A $24B “fiscal reckoning” for Alberta
Albertans got a look at the province’s biggest deficit in history when the government released its financial update.
Alberta Premier Jason Kenney has been warning that the deficit in the first quarter of the fiscal year will be “well north of $20 billion” and won’t be improving any time soon.
And it was.
The 2019-20 Annual Report and 2020-21 First Quarter Fiscal Update and Economic Statement show the toll both challenges have taken on the province. The province now sits on a debt burden of $99.6 billion, or $22,400 per Albertan.
All the while Albertans have experienced losses of more than 170,000 jobs and a 13 per cent unemployment rate.
The first-quarter projections show a significant increase to the deficit reaching $24.2 billion – $16.8 billion higher than estimated in Budget 2020. Almost 70 per cent of this increase is due to a sharp decline in revenue with non-renewable resource revenue down $3.9 billion. Total revenue is estimated to be $38.4 billion, down $11.5 billion, or 23 per cent from Budget 2020.

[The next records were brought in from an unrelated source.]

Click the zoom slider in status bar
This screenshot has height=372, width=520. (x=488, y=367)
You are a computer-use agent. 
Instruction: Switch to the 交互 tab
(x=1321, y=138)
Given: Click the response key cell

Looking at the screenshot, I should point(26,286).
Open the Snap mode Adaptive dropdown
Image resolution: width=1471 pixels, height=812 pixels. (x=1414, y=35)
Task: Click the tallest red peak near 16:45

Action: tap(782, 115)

“These numbers are incredibly sobering to all of us. If left unchecked, they predict a grim reality for Albertans. We are facing the most significant economic challenge of our generation. To deal with this challenge, our government is developing a path forward – a path of economic recovery that will see job creation, diversification and stability restored to Alberta’s finances,” says Travis Toews, president of Treasure Board and Minister of Finance.
The province has suffered a “double whammy” — a total collapse of energy prices that has “clobbered” the oil and gas industry and a global recession caused by the COVID-19 pandemic.
“Our debt will go up very significantly and in the future we will, as a province, have to deal with that,” Kenney said earlier this week. “There is a great fiscal reckoning on the horizon. We are not going to allow that to get in the way of urgent action today to protect both lives and livelihoods.”
Alberta’s 2020-21 budget, released in February before the pandemic took off, had projected a deficit of $6.8 billion.
Debt was expected to rise to almost $77 billion by next spring and to almost $88 billion by 2023. The price of West Texas Intermediate oil was expected to average US$58 a barrel.
Kenney said fiscal revenues have dropped by more than $10 billion.
He acknowledges that other provinces are suffering as well, but not to the extent that Alberta is.
“Alberta is being hit especially hard. The Conference Board of Canada projected that Alberta will have the most heavily hit economy in Canada this year, as we expected,” Kenney said. “They’re expecting an 11 per cent contraction in Alberta’s economy, the most hard hit province in the federation.”